The Division of Nutritional Sciences will get new animal facilities, although the site and the budget have yet to be determined. In the veterinary college, dogs at the James A. Baker Institute for Animal Health have new quarters, and major renovations are planned to the Small Animal Holding Facility.

But the biggest changes in Cornell's capacity for housing animals are still to come, Adler noted. He points to the $140 million Life Sciences Technology Building, set for construction on the south side of Tower Road, and the $55 million East Campus Research Facility, sited near the veterinary college. Planned completion for both buildings is in 2007. These facilities will boost Cornell's "mouse house" capacity to more than 80,000 transgenic mice for genomics-related research. About $16 million in the total cost of the life sciences building will go for animal facilities -- in a structure that also will feature classroom, laboratory and offices spaces -- whereas the east campus facility will be all about animals.

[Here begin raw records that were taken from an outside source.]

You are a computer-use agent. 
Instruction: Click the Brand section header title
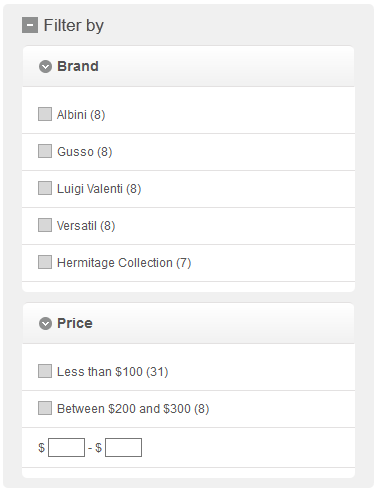point(78,66)
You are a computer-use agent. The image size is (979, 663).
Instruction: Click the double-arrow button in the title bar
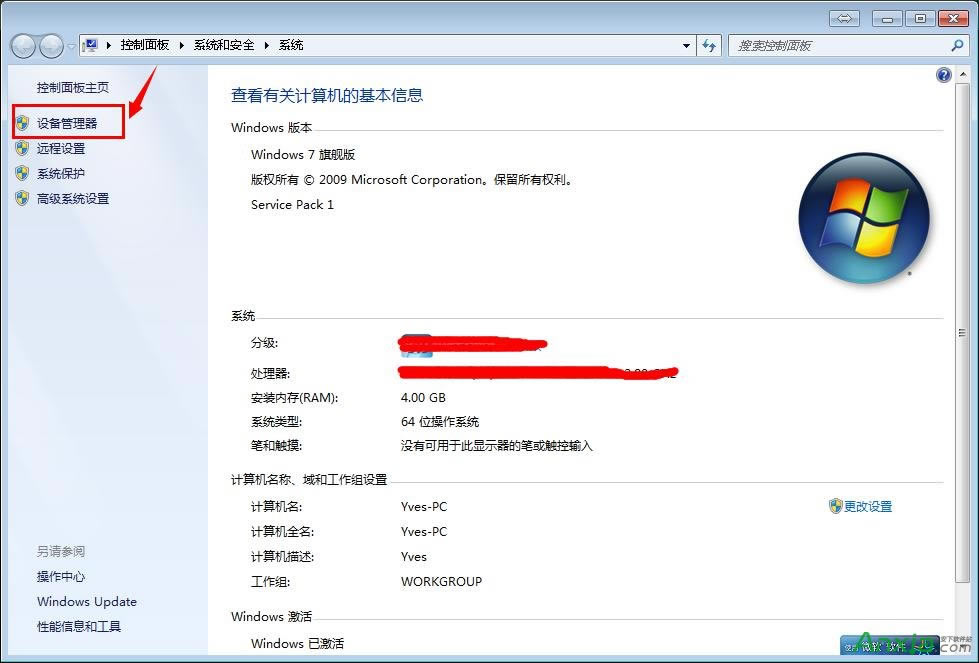pyautogui.click(x=845, y=18)
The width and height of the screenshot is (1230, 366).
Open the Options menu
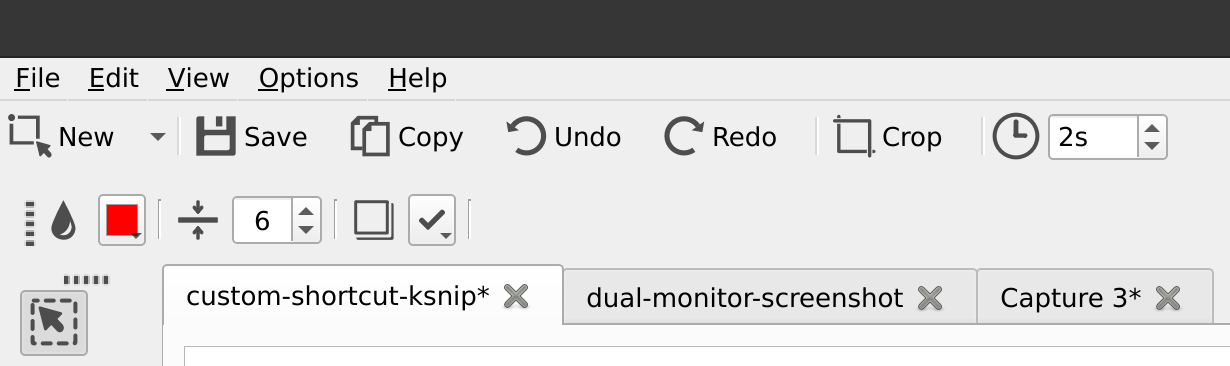point(308,78)
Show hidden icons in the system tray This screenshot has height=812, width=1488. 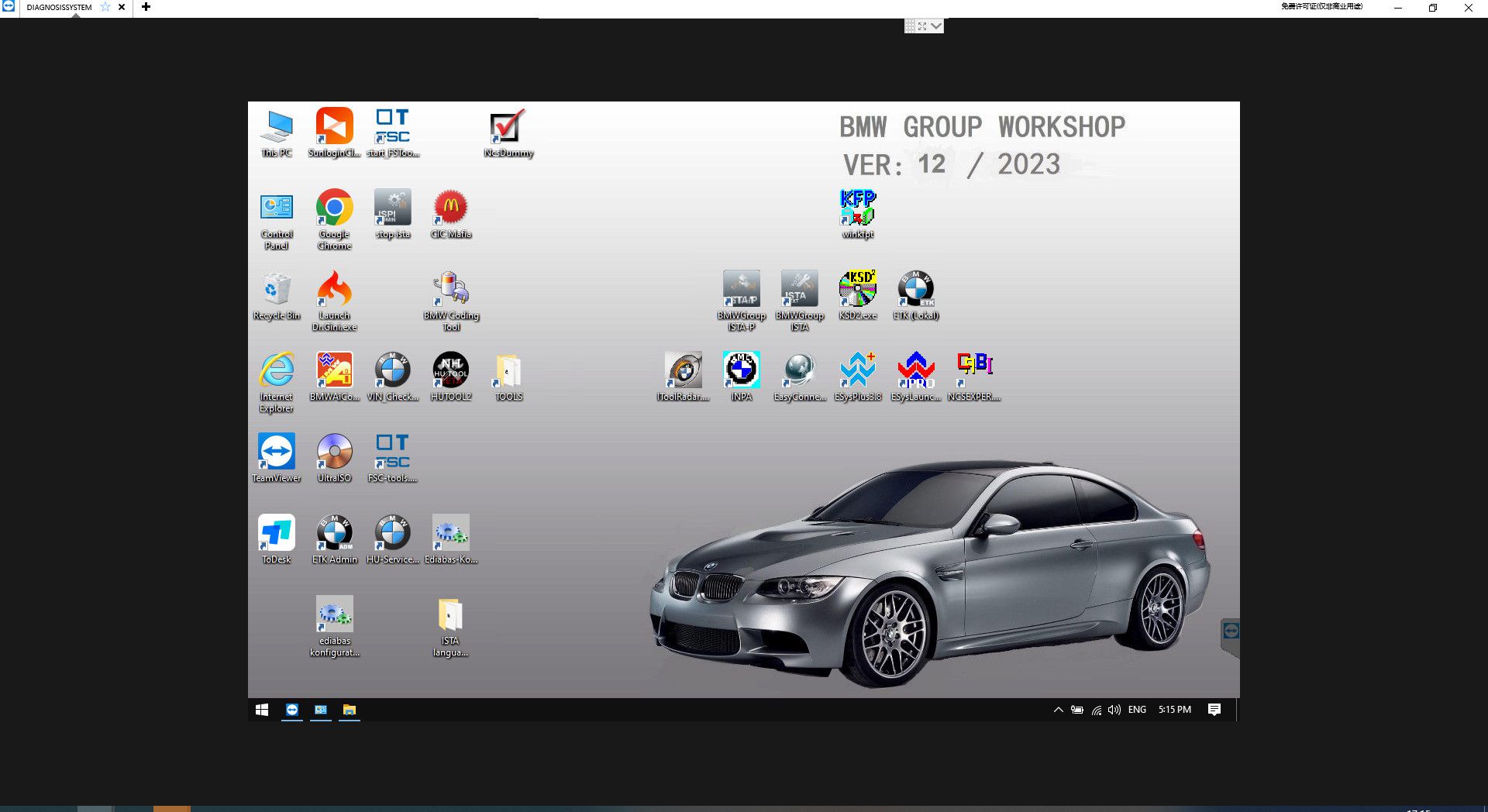1058,710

Cornell people, too, are seeing changes. Some of the department technicians who care for animals will become members of the Center for Research Animal Resources, a move that will standardize training received by all the university's animal caretakers, provide operational efficiencies and enhance flexibility as research program needs change.

As animal-holding spaces are renovated or rebuilt, research principal investigators will be expected to pay per-diem charges for animal care, Adler advised. The per-diem requirement is being phased in, he said, to give principal investigators enough lead time to include the additional expense in future research grants.